ChartMill employs its own Dividend Rating system for all stocks. This score, on a scale of 0 to 10, is determined by evaluating different dividend factors, such as yield, historical performance, dividend growth, and sustainability. NYSE:ROK has been assigned a 7 for dividend:

  • Compared to an average industry Dividend Yield of 2.43, ROK pays a better dividend. On top of this ROK pays more dividend than 94.57% of the companies listed in the same industry.
  • ROK has paid a dividend for at least 10 years, which is a reliable track record.
  • ROK has not decreased its dividend for at least 10 years, so it has a reliable track record of non decreasing dividend.
  • ROK's earnings are growing more than its dividend. This makes the dividend growth sustainable.
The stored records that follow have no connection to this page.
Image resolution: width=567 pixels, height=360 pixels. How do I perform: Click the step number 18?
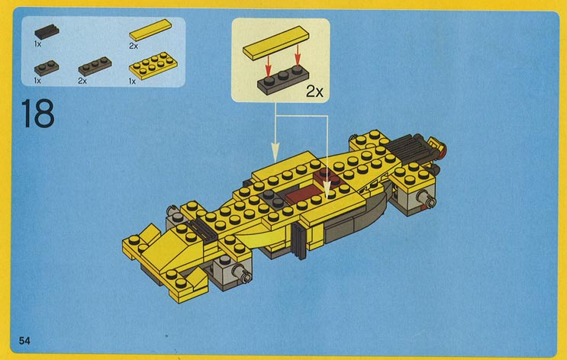(38, 114)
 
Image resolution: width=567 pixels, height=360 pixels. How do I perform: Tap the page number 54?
(24, 340)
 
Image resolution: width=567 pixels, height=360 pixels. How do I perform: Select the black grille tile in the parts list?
(47, 32)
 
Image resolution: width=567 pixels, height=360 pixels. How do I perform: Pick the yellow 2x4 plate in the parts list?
(153, 66)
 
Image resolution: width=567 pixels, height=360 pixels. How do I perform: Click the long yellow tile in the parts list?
(150, 30)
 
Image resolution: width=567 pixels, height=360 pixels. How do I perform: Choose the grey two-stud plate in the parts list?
(47, 68)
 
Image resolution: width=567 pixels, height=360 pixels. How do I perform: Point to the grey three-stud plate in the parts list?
(95, 66)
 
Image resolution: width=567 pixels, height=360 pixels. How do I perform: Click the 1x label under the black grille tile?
(37, 44)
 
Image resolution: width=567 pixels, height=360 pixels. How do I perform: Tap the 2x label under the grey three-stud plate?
(82, 81)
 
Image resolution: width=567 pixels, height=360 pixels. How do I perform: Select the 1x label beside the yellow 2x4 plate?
(132, 82)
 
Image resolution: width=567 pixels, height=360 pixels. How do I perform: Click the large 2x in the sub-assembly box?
(314, 91)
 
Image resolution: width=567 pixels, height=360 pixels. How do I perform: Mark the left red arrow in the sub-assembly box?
(268, 66)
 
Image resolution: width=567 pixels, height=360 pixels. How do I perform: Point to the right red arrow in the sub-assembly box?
(298, 56)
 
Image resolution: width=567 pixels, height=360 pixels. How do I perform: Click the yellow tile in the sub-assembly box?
(276, 43)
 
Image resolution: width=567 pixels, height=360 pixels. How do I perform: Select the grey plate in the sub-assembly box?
(283, 80)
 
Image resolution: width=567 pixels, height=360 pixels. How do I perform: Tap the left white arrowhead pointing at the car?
(275, 153)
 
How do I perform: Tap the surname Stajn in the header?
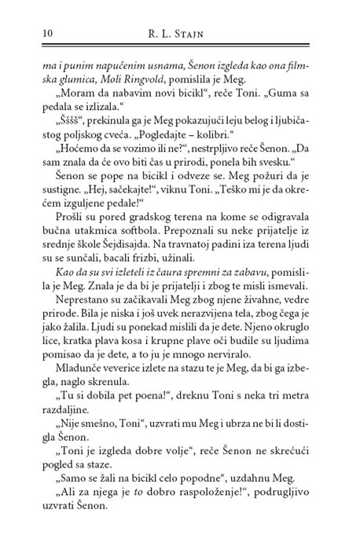coord(215,33)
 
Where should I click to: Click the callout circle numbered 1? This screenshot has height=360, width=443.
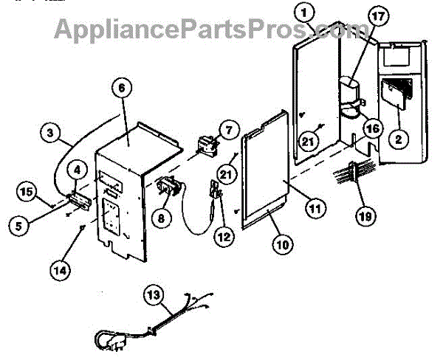click(304, 11)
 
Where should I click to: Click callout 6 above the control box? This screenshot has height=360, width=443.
click(123, 88)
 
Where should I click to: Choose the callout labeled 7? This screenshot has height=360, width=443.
click(226, 131)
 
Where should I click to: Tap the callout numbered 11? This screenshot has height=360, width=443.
click(316, 210)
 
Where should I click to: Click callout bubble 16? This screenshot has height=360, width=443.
click(371, 128)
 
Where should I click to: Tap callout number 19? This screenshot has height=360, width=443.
click(365, 216)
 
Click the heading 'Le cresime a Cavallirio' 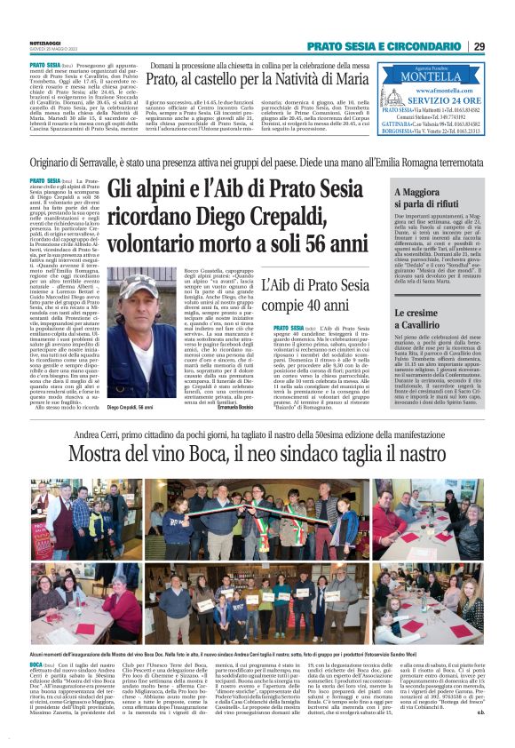424,319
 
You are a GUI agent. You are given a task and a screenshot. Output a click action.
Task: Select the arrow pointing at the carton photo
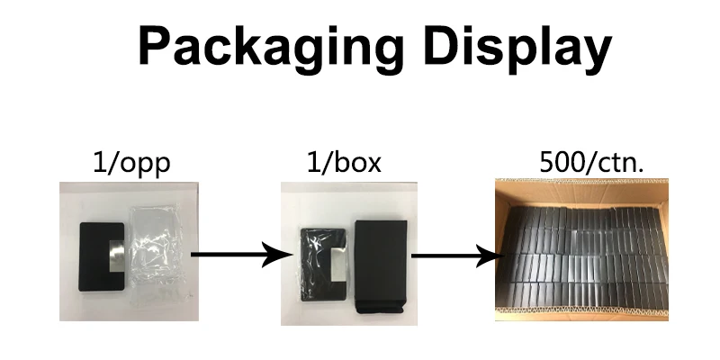pyautogui.click(x=454, y=256)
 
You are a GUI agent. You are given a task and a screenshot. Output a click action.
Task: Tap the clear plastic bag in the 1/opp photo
pyautogui.click(x=157, y=243)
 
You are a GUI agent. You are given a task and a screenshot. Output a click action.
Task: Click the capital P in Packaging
pyautogui.click(x=153, y=45)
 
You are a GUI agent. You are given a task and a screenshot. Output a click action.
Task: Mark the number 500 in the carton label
pyautogui.click(x=557, y=164)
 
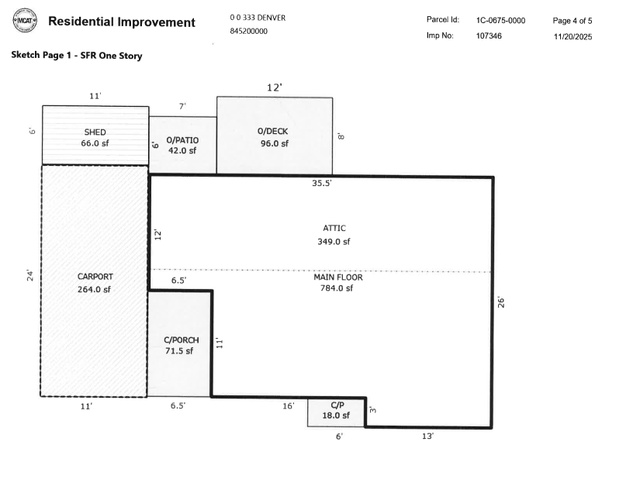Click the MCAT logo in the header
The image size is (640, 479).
tap(24, 20)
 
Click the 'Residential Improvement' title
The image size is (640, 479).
tap(122, 21)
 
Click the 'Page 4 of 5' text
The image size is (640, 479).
tap(573, 20)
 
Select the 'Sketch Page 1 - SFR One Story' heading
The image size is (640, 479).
tap(76, 56)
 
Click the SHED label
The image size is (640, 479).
tap(95, 132)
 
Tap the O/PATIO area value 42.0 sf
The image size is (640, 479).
tap(182, 151)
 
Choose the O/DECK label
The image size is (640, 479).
tap(273, 132)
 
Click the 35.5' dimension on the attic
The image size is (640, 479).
tap(322, 184)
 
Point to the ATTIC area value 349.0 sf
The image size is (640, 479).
tap(333, 241)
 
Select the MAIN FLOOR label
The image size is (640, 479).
tap(337, 278)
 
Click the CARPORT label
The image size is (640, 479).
tap(94, 277)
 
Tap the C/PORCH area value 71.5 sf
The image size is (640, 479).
tap(180, 352)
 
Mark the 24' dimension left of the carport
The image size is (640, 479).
tap(31, 276)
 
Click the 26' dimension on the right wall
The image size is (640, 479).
tap(501, 299)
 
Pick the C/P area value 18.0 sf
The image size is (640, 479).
tap(335, 415)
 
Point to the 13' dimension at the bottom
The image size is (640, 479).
tap(428, 436)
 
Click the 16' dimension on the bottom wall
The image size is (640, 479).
tap(288, 406)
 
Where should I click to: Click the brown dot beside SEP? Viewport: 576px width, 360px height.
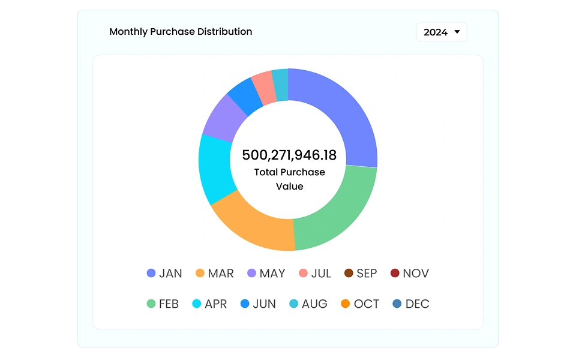349,274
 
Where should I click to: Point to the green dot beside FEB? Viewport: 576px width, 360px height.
151,304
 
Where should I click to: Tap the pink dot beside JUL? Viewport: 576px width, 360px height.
303,274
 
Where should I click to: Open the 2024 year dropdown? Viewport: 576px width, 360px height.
442,32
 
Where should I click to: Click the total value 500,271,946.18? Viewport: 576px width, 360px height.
289,155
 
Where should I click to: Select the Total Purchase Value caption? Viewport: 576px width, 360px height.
289,179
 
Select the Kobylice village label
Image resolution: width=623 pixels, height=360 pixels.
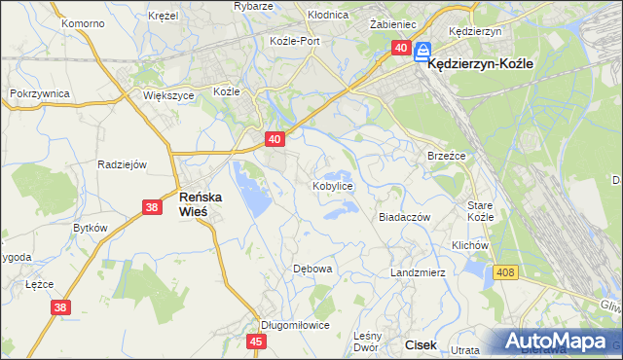tap(332, 185)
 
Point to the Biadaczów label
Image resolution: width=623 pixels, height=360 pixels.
tap(404, 218)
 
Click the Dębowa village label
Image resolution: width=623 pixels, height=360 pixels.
tap(312, 268)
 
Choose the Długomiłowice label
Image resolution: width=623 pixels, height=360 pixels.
tap(295, 325)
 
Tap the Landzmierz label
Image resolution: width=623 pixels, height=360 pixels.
tap(417, 272)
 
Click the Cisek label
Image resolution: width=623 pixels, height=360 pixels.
tap(421, 344)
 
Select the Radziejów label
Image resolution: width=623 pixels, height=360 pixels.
tap(122, 164)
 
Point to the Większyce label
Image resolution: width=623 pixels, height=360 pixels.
tap(169, 96)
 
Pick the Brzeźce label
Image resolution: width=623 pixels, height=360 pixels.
tap(447, 156)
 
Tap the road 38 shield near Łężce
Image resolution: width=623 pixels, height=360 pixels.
tap(59, 308)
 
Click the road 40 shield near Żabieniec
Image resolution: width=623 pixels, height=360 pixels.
tap(401, 48)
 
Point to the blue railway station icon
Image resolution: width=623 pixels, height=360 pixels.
tap(423, 51)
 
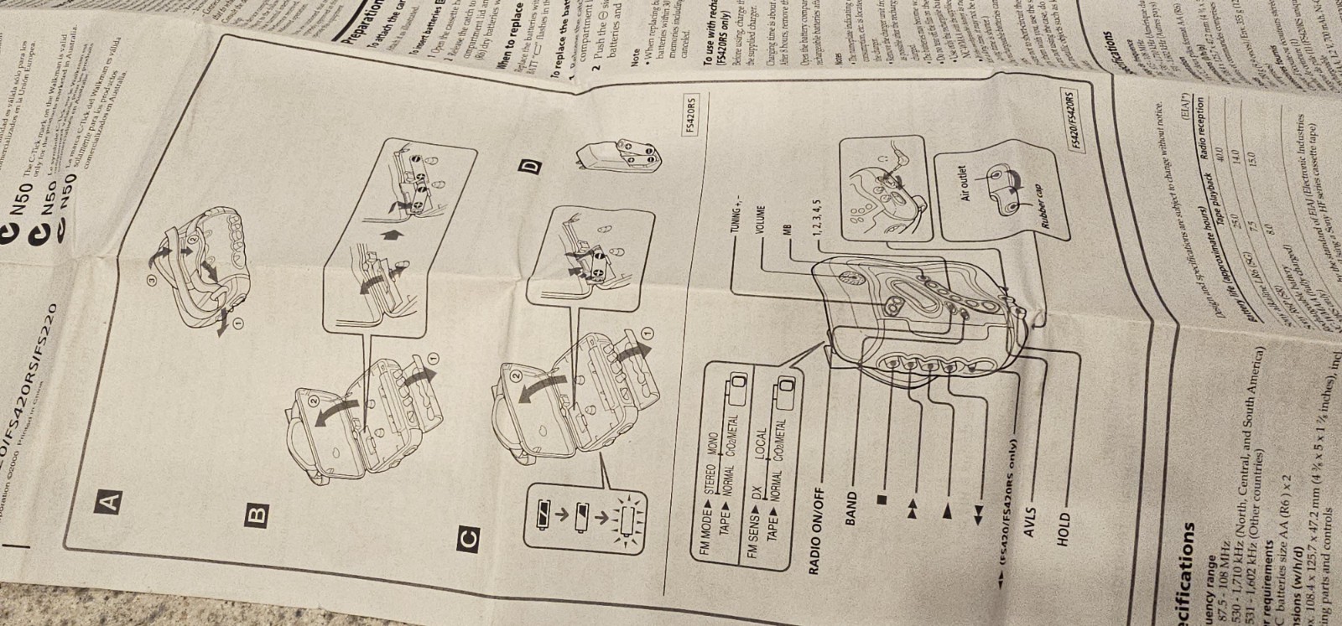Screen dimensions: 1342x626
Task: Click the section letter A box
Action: tap(109, 502)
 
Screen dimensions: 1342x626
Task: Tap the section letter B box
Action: tap(257, 511)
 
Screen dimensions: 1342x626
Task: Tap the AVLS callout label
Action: tap(1030, 524)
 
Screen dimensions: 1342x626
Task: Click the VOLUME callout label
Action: tap(759, 220)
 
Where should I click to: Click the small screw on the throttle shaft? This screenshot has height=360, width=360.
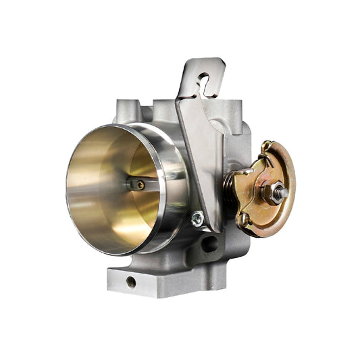[140, 184]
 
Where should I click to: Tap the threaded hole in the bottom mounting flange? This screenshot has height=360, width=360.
[130, 280]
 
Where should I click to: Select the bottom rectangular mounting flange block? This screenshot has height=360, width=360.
[155, 280]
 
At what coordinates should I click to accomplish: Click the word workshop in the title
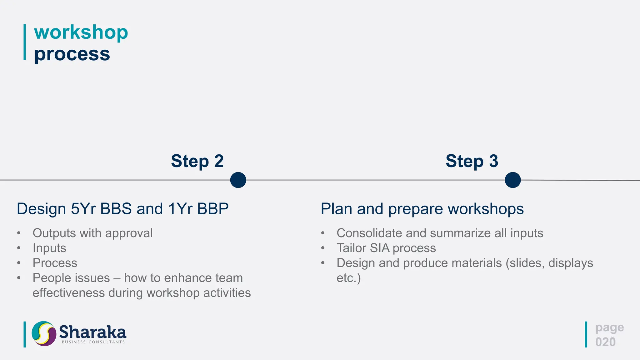pos(81,32)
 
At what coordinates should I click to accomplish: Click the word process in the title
pos(72,54)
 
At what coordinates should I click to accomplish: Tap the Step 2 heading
pos(197,161)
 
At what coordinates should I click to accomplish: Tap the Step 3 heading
pos(472,161)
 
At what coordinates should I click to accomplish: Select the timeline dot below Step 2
pos(238,180)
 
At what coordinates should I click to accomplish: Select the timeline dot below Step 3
pos(513,180)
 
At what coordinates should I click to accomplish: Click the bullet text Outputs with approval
pos(92,233)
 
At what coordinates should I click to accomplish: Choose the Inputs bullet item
pos(49,248)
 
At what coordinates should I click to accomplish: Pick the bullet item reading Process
pos(55,263)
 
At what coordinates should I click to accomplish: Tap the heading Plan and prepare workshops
pos(422,209)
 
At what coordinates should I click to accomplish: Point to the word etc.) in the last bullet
pos(348,278)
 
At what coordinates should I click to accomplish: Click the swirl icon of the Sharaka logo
pos(44,333)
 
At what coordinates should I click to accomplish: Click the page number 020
pos(605,342)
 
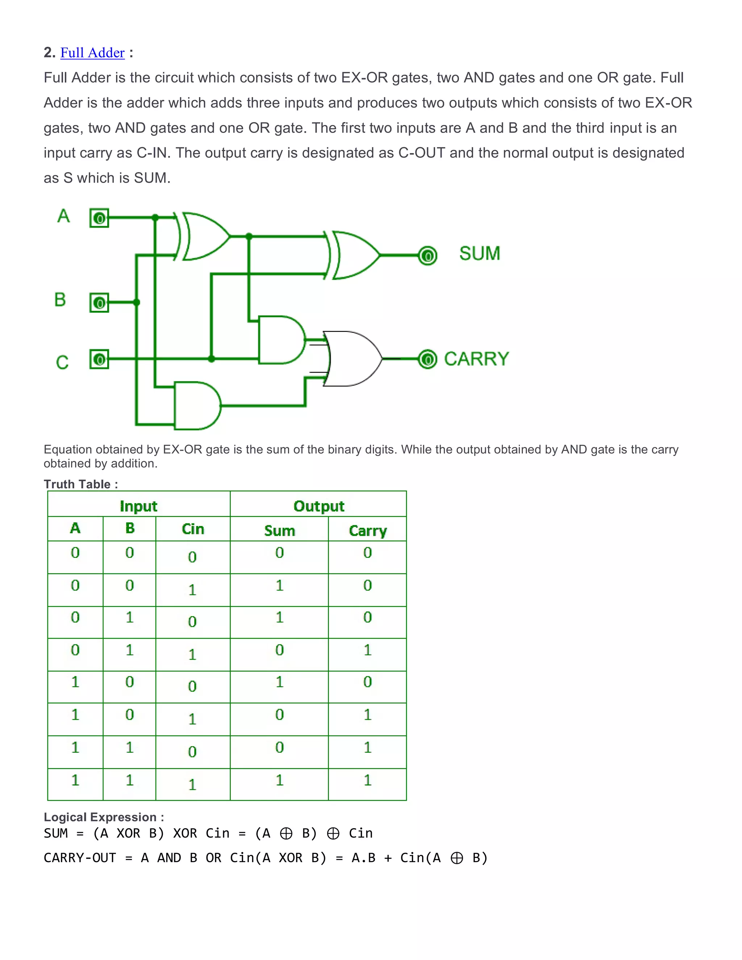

A Closer Look at Health for NYSE:ROK

ChartMill employs a unique Health Rating system for all stocks. This rating, ranging from 0 to 10, is determined by analyzing various liquidity and solvency ratios. For NYSE:ROK, the assigned 5 for health provides valuable insights:

  • ROK has an Altman-Z score of 4.81. This indicates that ROK is financially healthy and has little risk of bankruptcy at the moment.
  • With an excellent Altman-Z score value of 4.81, ROK belongs to the best of the industry, outperforming 82.61% of the companies in the same industry.
  • The Debt to FCF ratio of ROK is 3.50, which is a good value as it means it would take ROK, 3.50 years of fcf income to pay off all of its debts.
  • Looking at the Debt to FCF ratio, with a value of 3.50, ROK is in the better half of the industry, outperforming 76.09% of the companies in the same industry.

Evaluating Profitability: NYSE:ROK

ChartMill's Profitability Rating offers a unique perspective on stock analysis, providing scores from 0 to 10. These ratings consider a wide range of profitability metrics and margins, both in comparison to industry peers and on their own merits. For NYSE:ROK, the assigned 9 is a significant indicator of profitability:

  • ROK has a better Return On Assets (10.39%) than 91.30% of its industry peers.
  • ROK's Return On Equity of 33.31% is amongst the best of the industry. ROK outperforms 96.74% of its industry peers.
  • With an excellent Return On Invested Capital value of 15.23%, ROK belongs to the best of the industry, outperforming 95.65% of the companies in the same industry.
  • Measured over the past 3 years, the Average Return On Invested Capital for ROK is above the industry average of 11.05%.
  • The last Return On Invested Capital (15.23%) for ROK is above the 3 year average (14.22%), which is a sign of increasing profitability.
  • ROK has a Profit Margin of 13.15%. This is amongst the best in the industry. ROK outperforms 91.30% of its industry peers.
  • In the last couple of years the Profit Margin of ROK has grown nicely.
  • With an excellent Operating Margin value of 17.34%, ROK belongs to the best of the industry, outperforming 92.39% of the companies in the same industry.
  • ROK has a Gross Margin of 40.08%. This is amongst the best in the industry. ROK outperforms 91.30% of its industry peers.

More Best Dividend stocks can be found in our Best Dividend screener.

Our latest full fundamental report of ROK contains the most current fundamental analsysis.

Disclaimer

This article should in no way be interpreted as advice. The article is based on the observed metrics at the time of writing, but you should always make your own analysis and trade or invest at your own responsibility.